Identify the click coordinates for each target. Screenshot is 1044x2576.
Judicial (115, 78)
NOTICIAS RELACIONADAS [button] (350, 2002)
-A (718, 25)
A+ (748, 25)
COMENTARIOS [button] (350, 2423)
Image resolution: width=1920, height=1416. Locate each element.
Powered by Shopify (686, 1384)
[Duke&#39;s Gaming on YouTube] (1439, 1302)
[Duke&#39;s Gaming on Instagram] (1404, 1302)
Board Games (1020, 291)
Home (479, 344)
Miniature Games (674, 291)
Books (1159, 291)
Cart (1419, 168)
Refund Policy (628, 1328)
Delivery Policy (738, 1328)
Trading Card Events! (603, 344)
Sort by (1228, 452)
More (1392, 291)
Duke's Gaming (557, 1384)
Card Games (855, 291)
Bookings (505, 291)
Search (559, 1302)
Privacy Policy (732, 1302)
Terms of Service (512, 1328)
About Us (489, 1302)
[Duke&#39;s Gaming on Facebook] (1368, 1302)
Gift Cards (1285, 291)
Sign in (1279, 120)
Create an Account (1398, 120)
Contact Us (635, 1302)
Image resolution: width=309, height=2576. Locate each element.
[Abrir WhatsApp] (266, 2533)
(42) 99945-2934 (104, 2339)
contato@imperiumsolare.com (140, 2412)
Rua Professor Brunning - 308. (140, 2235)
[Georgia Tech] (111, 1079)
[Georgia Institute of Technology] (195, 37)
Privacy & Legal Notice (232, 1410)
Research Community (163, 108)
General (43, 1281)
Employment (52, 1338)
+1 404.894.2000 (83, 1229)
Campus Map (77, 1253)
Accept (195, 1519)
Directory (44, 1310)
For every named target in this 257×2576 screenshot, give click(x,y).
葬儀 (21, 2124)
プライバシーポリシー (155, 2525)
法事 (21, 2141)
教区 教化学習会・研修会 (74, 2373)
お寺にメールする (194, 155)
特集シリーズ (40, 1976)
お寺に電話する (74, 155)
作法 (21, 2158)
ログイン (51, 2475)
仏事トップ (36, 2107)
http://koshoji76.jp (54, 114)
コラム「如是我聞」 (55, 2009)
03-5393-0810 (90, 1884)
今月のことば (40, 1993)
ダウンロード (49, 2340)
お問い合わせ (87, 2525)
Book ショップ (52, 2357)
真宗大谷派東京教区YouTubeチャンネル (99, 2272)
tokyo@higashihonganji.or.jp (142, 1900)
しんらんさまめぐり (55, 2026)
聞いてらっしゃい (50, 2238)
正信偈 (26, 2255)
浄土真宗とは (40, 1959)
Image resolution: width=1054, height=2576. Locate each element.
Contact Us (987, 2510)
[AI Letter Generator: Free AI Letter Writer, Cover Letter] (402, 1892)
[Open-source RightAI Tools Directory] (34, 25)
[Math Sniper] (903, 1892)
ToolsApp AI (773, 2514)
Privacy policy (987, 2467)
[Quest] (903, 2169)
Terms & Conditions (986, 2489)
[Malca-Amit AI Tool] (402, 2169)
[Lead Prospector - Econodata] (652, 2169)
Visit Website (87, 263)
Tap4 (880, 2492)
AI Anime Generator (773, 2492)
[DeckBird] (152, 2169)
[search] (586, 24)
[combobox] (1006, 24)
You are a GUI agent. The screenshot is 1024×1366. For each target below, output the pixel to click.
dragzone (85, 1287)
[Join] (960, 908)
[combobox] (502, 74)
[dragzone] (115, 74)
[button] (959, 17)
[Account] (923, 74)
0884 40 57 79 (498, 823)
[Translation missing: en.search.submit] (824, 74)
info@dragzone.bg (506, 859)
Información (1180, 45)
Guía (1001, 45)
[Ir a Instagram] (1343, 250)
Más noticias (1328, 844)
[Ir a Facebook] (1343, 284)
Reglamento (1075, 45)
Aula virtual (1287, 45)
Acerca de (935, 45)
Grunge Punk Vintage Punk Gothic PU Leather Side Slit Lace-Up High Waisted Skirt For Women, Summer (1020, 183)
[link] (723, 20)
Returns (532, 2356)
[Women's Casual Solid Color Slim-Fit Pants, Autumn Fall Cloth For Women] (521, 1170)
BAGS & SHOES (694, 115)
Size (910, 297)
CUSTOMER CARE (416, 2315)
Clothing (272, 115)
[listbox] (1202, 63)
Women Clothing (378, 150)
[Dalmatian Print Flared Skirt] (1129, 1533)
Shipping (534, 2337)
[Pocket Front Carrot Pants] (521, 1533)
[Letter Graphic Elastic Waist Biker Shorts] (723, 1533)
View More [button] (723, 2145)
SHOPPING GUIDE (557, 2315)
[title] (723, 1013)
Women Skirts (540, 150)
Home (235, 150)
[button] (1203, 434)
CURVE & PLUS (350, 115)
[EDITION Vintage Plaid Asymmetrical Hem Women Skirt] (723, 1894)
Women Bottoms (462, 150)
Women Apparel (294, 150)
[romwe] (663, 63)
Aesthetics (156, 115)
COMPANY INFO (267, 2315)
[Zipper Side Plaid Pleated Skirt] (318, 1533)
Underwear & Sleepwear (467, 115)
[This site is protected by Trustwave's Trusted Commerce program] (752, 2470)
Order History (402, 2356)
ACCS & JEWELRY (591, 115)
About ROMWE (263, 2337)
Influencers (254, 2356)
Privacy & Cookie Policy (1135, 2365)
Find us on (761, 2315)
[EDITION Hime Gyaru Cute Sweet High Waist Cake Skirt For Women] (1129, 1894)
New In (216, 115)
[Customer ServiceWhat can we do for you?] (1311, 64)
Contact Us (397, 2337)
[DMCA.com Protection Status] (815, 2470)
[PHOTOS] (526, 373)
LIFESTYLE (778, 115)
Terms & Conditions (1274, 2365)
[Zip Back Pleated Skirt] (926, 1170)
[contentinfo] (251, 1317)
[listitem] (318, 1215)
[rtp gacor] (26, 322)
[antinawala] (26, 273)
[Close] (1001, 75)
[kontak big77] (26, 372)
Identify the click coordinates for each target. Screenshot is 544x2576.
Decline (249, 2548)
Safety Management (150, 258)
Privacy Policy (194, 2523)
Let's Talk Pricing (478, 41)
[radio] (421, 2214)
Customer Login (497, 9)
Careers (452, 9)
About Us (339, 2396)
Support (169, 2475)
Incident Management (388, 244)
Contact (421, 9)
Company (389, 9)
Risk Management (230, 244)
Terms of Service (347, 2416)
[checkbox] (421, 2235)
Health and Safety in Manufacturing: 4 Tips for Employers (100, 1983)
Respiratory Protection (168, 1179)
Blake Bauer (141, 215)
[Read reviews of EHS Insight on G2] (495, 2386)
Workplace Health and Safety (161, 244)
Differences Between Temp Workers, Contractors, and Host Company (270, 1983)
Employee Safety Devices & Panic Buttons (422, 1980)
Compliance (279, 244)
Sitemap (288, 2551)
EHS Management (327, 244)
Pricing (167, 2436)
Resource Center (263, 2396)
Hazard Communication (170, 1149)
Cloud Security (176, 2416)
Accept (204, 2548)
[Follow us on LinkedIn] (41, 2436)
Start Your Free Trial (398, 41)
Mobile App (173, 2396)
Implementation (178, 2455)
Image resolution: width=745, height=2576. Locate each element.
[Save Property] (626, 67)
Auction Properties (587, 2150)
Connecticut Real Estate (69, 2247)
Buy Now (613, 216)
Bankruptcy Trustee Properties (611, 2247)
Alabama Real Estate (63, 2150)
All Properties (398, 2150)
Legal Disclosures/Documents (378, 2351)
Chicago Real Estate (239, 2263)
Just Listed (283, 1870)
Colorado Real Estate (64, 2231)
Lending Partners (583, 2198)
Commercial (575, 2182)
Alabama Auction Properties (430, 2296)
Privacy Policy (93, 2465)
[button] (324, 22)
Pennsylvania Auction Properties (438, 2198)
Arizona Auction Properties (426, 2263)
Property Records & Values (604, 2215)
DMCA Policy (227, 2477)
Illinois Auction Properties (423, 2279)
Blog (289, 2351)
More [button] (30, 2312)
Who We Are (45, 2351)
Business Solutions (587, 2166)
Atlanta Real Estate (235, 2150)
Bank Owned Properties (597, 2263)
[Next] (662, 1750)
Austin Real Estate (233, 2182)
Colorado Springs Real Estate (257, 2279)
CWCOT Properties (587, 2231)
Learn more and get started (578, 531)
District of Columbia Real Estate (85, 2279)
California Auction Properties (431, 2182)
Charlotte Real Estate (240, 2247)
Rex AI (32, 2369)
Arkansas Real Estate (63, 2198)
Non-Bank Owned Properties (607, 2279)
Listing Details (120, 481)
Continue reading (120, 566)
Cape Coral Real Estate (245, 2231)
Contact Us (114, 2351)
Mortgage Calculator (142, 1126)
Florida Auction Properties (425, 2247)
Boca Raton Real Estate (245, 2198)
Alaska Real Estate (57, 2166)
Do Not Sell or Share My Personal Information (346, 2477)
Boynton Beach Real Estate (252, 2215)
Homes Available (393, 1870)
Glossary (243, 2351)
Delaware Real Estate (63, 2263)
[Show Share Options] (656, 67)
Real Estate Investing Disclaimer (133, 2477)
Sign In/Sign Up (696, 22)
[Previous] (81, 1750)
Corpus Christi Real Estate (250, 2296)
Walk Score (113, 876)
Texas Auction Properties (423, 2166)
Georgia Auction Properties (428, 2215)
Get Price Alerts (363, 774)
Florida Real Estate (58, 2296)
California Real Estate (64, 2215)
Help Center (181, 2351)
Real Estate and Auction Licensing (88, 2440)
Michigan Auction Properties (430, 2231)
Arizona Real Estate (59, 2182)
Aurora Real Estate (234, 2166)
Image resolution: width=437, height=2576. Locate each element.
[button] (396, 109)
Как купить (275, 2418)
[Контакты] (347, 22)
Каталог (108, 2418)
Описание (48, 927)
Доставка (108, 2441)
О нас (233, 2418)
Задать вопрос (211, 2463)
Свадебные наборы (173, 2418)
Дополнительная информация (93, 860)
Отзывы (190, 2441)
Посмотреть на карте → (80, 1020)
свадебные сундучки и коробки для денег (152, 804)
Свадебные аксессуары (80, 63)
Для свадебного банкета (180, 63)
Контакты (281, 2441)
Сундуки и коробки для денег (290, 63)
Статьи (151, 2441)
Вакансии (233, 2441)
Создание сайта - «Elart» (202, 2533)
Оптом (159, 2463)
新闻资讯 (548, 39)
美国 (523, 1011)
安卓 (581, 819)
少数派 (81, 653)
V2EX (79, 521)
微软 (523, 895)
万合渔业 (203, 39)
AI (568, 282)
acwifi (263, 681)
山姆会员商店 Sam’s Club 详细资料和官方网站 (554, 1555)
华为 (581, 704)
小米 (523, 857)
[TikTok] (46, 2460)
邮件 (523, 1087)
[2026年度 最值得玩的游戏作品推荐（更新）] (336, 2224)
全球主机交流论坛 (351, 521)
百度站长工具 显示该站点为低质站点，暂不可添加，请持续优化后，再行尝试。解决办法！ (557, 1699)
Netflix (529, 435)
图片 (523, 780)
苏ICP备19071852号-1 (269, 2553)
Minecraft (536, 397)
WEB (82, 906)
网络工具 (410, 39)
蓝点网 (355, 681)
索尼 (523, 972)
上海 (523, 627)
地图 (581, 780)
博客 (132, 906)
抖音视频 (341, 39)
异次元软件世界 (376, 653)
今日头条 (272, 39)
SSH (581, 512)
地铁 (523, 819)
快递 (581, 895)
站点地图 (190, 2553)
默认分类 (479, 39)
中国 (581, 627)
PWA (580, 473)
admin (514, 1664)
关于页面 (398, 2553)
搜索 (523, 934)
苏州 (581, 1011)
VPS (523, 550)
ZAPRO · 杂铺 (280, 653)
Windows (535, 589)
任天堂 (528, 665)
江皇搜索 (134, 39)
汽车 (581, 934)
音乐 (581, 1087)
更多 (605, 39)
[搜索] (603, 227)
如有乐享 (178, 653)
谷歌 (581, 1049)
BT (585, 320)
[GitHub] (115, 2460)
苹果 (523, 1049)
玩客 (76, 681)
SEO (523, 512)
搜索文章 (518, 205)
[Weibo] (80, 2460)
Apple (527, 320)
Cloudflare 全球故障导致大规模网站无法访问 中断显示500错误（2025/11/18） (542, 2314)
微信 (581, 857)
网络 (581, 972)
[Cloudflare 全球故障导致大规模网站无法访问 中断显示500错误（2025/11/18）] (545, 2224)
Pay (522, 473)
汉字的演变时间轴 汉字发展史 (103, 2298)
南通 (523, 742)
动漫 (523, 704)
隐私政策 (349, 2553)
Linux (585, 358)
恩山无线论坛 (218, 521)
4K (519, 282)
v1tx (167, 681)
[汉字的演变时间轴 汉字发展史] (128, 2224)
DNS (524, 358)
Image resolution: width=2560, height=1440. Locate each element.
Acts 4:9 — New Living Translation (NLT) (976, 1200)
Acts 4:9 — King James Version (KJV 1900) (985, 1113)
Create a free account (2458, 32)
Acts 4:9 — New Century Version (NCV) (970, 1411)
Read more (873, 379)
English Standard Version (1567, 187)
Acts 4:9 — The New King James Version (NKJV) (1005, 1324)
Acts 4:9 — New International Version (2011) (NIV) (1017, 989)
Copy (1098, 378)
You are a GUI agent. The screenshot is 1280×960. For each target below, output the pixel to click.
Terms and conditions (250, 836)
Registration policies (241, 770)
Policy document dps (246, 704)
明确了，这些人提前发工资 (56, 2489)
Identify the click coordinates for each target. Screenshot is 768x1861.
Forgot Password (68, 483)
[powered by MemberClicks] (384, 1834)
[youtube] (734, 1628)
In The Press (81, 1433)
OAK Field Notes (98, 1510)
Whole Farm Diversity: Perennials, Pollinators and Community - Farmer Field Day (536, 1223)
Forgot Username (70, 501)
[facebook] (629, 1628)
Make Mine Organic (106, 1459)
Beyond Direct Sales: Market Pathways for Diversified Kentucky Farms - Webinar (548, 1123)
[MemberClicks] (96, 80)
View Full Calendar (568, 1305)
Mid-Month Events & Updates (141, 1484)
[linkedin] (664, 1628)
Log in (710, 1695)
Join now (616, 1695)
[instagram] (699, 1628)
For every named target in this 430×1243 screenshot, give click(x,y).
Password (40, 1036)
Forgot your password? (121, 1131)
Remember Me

### BRIEF
Retype exactly, and only, the lines above from the one where "Order History (402, 2356)" occurs up to and including the one where "[PHOTOS] (526, 373)" occurs.

### TASK RESULT
Order History (402, 2356)
ACCS & JEWELRY (591, 115)
About ROMWE (263, 2337)
Influencers (254, 2356)
Privacy & Cookie Policy (1135, 2365)
Find us on (761, 2315)
[EDITION Hime Gyaru Cute Sweet High Waist Cake Skirt For Women] (1129, 1894)
New In (216, 115)
[Customer ServiceWhat can we do for you?] (1311, 64)
Contact Us (397, 2337)
[DMCA.com Protection Status] (815, 2470)
[PHOTOS] (526, 373)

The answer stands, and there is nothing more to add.